> [TASK] An exact copy of the entries is needed, with every line included.

::::::::::

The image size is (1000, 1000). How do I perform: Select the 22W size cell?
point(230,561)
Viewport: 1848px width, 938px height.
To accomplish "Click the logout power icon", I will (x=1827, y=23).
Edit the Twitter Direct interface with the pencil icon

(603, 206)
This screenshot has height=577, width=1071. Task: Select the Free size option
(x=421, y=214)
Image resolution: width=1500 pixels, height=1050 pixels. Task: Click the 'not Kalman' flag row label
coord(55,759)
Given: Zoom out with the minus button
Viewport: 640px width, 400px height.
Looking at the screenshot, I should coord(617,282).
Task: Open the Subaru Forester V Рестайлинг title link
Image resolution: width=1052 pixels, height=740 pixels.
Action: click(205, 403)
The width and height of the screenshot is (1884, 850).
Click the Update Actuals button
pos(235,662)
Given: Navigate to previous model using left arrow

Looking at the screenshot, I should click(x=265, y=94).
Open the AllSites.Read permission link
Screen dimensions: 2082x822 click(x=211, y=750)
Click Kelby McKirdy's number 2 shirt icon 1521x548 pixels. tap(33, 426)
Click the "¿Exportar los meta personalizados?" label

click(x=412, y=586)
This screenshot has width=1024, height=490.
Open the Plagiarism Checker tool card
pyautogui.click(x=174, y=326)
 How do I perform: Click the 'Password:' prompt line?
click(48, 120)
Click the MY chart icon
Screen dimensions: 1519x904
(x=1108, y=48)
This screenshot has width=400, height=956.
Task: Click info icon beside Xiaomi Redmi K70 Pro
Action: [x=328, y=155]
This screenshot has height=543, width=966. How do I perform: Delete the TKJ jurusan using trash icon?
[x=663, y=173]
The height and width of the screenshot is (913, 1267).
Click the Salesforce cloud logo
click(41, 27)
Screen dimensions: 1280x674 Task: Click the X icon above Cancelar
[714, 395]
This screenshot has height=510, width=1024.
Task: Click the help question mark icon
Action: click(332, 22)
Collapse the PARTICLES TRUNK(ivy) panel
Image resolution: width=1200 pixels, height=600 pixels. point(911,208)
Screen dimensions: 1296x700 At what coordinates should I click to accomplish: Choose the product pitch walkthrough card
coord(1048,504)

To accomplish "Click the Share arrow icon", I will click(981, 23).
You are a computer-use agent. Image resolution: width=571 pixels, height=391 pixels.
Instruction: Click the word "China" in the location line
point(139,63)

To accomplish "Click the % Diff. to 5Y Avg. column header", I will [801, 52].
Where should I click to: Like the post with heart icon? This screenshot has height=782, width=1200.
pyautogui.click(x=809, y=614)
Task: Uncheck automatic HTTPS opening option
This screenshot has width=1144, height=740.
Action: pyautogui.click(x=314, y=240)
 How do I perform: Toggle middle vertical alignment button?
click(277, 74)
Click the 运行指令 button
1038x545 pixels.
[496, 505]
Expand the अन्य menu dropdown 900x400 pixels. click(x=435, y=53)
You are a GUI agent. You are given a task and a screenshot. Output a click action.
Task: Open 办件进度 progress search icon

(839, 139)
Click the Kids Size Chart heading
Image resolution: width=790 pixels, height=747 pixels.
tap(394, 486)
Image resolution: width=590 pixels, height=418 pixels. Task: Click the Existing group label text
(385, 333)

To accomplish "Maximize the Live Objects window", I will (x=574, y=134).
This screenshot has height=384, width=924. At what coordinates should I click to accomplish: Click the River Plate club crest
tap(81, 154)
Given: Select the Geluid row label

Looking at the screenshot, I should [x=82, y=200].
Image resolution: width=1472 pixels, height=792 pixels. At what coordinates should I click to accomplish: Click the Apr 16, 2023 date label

::::::::::

> [SOLUTION TO THIS TASK]
The image size is (1000, 1000). How do I perform: Select the 22W size cell?
point(230,561)
Viewport: 1848px width, 938px height.
To accomplish "Click the logout power icon", I will (x=1827, y=23).
Edit the Twitter Direct interface with the pencil icon

(603, 206)
This screenshot has height=577, width=1071. Task: Select the Free size option
(x=421, y=214)
Image resolution: width=1500 pixels, height=1050 pixels. Task: Click the 'not Kalman' flag row label
coord(55,759)
Given: Zoom out with the minus button
Viewport: 640px width, 400px height.
Looking at the screenshot, I should coord(617,282).
Task: Open the Subaru Forester V Рестайлинг title link
Image resolution: width=1052 pixels, height=740 pixels.
Action: click(205, 403)
The width and height of the screenshot is (1884, 850).
Click the Update Actuals button
pos(235,662)
Given: Navigate to previous model using left arrow

Looking at the screenshot, I should click(x=265, y=94).
Open the AllSites.Read permission link
Screen dimensions: 2082x822 click(x=211, y=750)
Click Kelby McKirdy's number 2 shirt icon 1521x548 pixels. tap(33, 426)
Click the "¿Exportar los meta personalizados?" label

click(x=412, y=586)
This screenshot has width=1024, height=490.
Open the Plagiarism Checker tool card
pyautogui.click(x=174, y=326)
 How do I perform: Click the 'Password:' prompt line?
click(48, 120)
Click the MY chart icon
Screen dimensions: 1519x904
(x=1108, y=48)
This screenshot has width=400, height=956.
Task: Click info icon beside Xiaomi Redmi K70 Pro
Action: [x=328, y=155]
This screenshot has height=543, width=966. How do I perform: Delete the TKJ jurusan using trash icon?
[x=663, y=173]
The height and width of the screenshot is (913, 1267).
Click the Salesforce cloud logo
click(41, 27)
Screen dimensions: 1280x674 Task: Click the X icon above Cancelar
[714, 395]
This screenshot has height=510, width=1024.
Task: Click the help question mark icon
Action: click(332, 22)
Collapse the PARTICLES TRUNK(ivy) panel
Image resolution: width=1200 pixels, height=600 pixels. point(911,208)
Screen dimensions: 1296x700 At what coordinates should I click to accomplish: Choose the product pitch walkthrough card
coord(1048,504)

To accomplish "Click the Share arrow icon", I will click(981, 23).
You are a computer-use agent. Image resolution: width=571 pixels, height=391 pixels.
Instruction: Click the word "China" in the location line
point(139,63)

To accomplish "Click the % Diff. to 5Y Avg. column header", I will [801, 52].
Where should I click to: Like the post with heart icon? This screenshot has height=782, width=1200.
pyautogui.click(x=809, y=614)
Task: Uncheck automatic HTTPS opening option
This screenshot has width=1144, height=740.
Action: pyautogui.click(x=314, y=240)
 How do I perform: Toggle middle vertical alignment button?
click(277, 74)
Click the 运行指令 button
1038x545 pixels.
[496, 505]
Expand the अन्य menu dropdown 900x400 pixels. click(x=435, y=53)
You are a GUI agent. You are given a task and a screenshot. Output a click action.
Task: Open 办件进度 progress search icon

(839, 139)
Click the Kids Size Chart heading
Image resolution: width=790 pixels, height=747 pixels.
tap(394, 486)
Image resolution: width=590 pixels, height=418 pixels. Task: Click the Existing group label text
(385, 333)

To accomplish "Maximize the Live Objects window", I will (x=574, y=134).
This screenshot has height=384, width=924. At what coordinates should I click to accomplish: Click the River Plate club crest
tap(81, 154)
Given: Select the Geluid row label

Looking at the screenshot, I should [x=82, y=200].
Image resolution: width=1472 pixels, height=792 pixels. At what coordinates should I click to accomplish: Click the Apr 16, 2023 date label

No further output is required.